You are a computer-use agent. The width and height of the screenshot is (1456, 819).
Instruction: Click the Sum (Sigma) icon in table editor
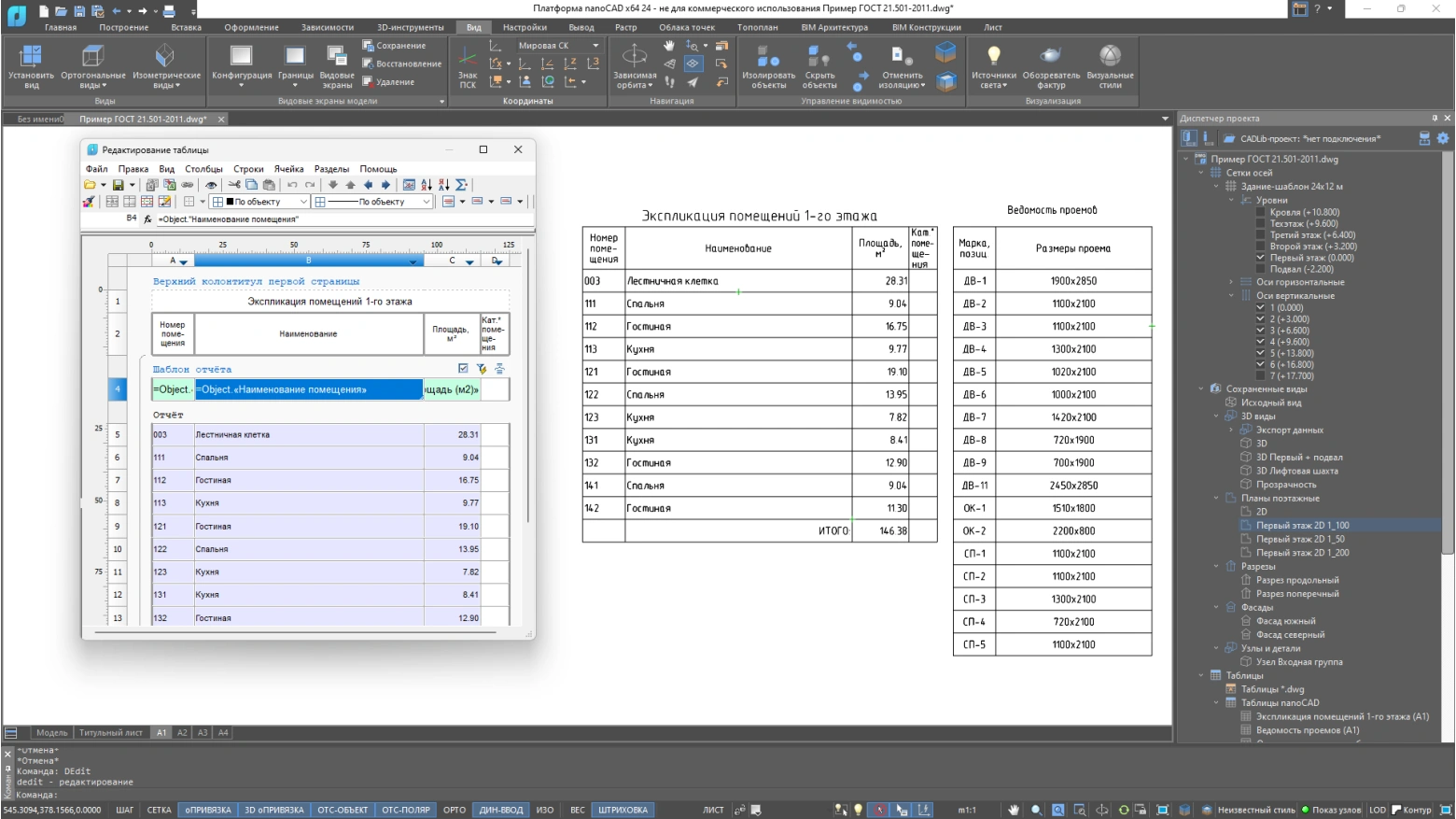[x=462, y=185]
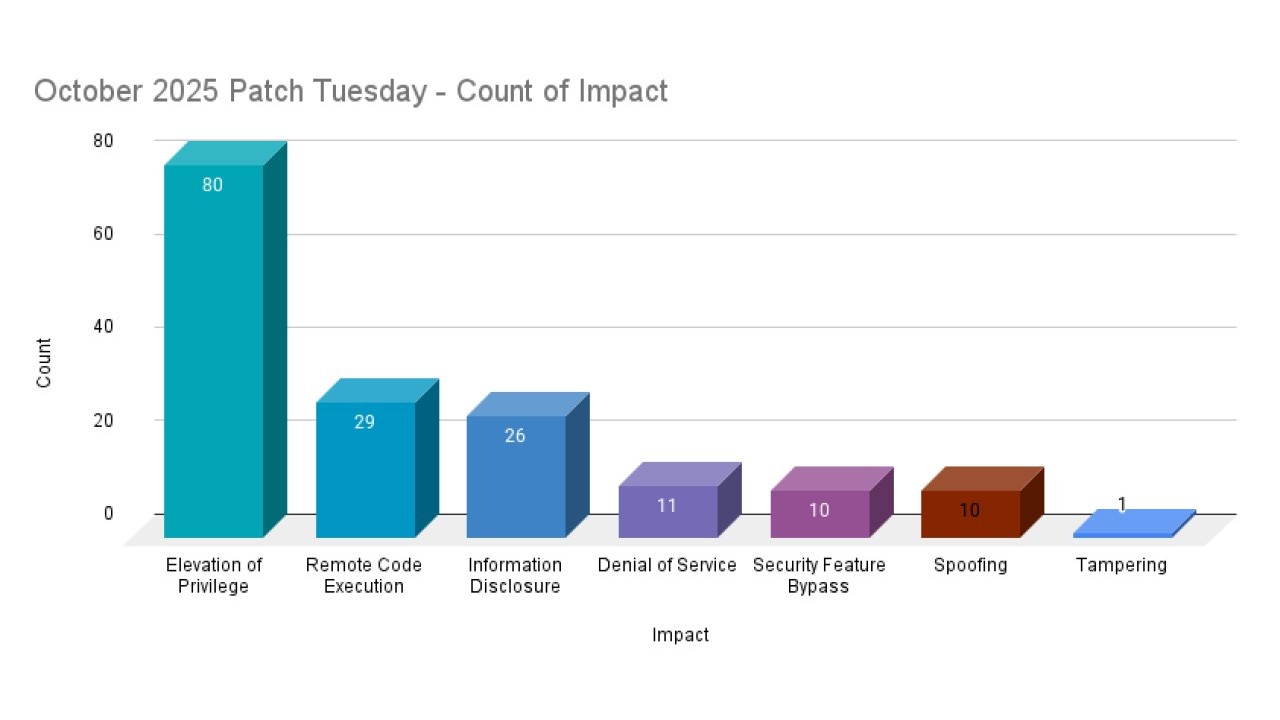Viewport: 1280px width, 720px height.
Task: Click the "Denial of Service" axis label
Action: [667, 565]
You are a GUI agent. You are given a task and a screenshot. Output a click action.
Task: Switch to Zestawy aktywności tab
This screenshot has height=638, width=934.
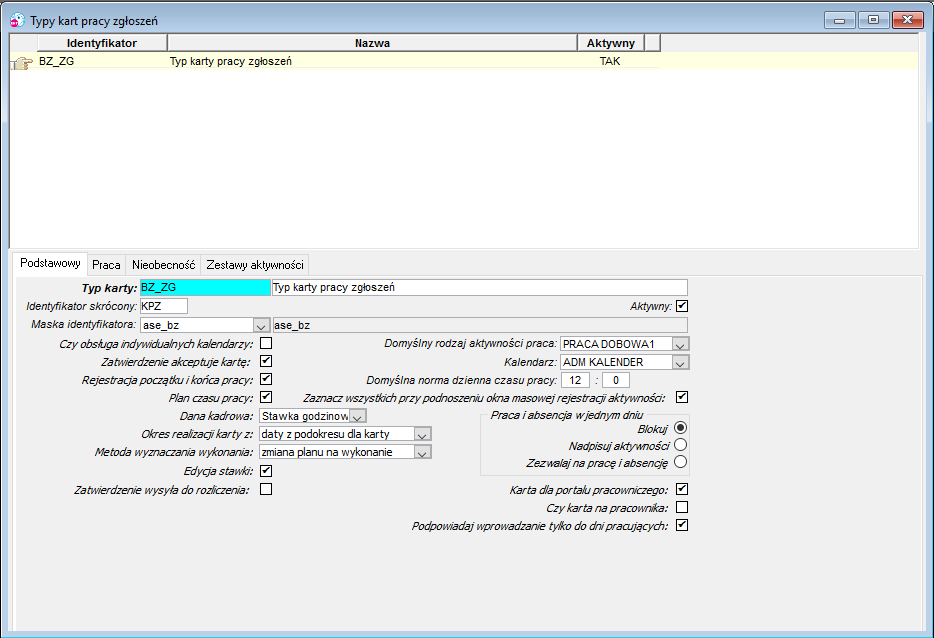coord(255,264)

WHAT YOU HAVE TO DO: Each line of the entries above that includes "agent" counts once; state how many such lines there are, with the number as the only answer.

SOLUTION: 2